> Description of the task: Please set down the listing exactly, from the first line to the last.

>>>>>

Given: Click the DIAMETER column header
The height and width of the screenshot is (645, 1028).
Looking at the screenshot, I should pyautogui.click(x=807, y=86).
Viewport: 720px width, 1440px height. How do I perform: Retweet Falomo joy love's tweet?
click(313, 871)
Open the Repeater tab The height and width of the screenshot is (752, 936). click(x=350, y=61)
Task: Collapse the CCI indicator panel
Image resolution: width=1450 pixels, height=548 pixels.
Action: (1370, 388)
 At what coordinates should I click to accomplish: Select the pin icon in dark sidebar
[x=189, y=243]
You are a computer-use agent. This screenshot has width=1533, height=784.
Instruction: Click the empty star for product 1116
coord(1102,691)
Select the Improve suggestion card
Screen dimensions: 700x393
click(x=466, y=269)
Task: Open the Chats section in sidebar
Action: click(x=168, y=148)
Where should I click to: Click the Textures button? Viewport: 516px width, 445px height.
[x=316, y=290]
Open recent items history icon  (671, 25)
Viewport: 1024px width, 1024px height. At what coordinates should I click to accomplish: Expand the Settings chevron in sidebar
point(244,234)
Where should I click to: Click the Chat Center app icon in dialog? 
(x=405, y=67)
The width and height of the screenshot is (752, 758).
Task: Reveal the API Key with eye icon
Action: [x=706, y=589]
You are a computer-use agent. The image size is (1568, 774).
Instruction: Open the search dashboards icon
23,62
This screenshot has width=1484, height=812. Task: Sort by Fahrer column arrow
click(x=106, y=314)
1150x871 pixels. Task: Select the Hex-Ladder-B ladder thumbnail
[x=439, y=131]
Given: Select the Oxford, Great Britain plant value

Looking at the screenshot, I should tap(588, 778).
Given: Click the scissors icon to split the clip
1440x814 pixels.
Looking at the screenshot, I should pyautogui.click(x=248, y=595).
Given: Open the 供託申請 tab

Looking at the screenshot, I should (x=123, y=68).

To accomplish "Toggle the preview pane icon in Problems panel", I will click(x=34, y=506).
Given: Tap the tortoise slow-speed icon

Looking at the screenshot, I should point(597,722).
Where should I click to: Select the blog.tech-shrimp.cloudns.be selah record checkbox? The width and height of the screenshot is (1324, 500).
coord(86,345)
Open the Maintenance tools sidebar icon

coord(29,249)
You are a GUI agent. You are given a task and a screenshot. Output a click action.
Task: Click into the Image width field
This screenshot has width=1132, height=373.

<<<<<

> Exercise output:
Given: Click the DIAMETER column header
The height and width of the screenshot is (645, 1028).
Looking at the screenshot, I should pyautogui.click(x=807, y=86).
Viewport: 720px width, 1440px height. How do I perform: Retweet Falomo joy love's tweet?
click(313, 871)
Open the Repeater tab The height and width of the screenshot is (752, 936). click(x=350, y=61)
Task: Collapse the CCI indicator panel
Image resolution: width=1450 pixels, height=548 pixels.
Action: (1370, 388)
 At what coordinates should I click to accomplish: Select the pin icon in dark sidebar
[x=189, y=243]
You are a computer-use agent. This screenshot has width=1533, height=784.
Instruction: Click the empty star for product 1116
coord(1102,691)
Select the Improve suggestion card
Screen dimensions: 700x393
click(x=466, y=269)
Task: Open the Chats section in sidebar
Action: click(x=168, y=148)
Where should I click to: Click the Textures button? Viewport: 516px width, 445px height.
[x=316, y=290]
Open recent items history icon  (671, 25)
Viewport: 1024px width, 1024px height. At what coordinates should I click to accomplish: Expand the Settings chevron in sidebar
point(244,234)
Where should I click to: Click the Chat Center app icon in dialog? 
(x=405, y=67)
The width and height of the screenshot is (752, 758).
Task: Reveal the API Key with eye icon
Action: [x=706, y=589]
You are a computer-use agent. The image size is (1568, 774).
Instruction: Open the search dashboards icon
23,62
This screenshot has width=1484, height=812. Task: Sort by Fahrer column arrow
click(x=106, y=314)
1150x871 pixels. Task: Select the Hex-Ladder-B ladder thumbnail
[x=439, y=131]
Given: Select the Oxford, Great Britain plant value

Looking at the screenshot, I should tap(588, 778).
Given: Click the scissors icon to split the clip
1440x814 pixels.
Looking at the screenshot, I should pyautogui.click(x=248, y=595).
Given: Open the 供託申請 tab

Looking at the screenshot, I should (x=123, y=68).

To accomplish "Toggle the preview pane icon in Problems panel", I will click(x=34, y=506).
Given: Tap the tortoise slow-speed icon

Looking at the screenshot, I should point(597,722).
Where should I click to: Select the blog.tech-shrimp.cloudns.be selah record checkbox? The width and height of the screenshot is (1324, 500).
coord(86,345)
Open the Maintenance tools sidebar icon

coord(29,249)
You are a GUI agent. You are given a task and a screenshot. Output a click action.
Task: Click into the Image width field
This screenshot has width=1132, height=373.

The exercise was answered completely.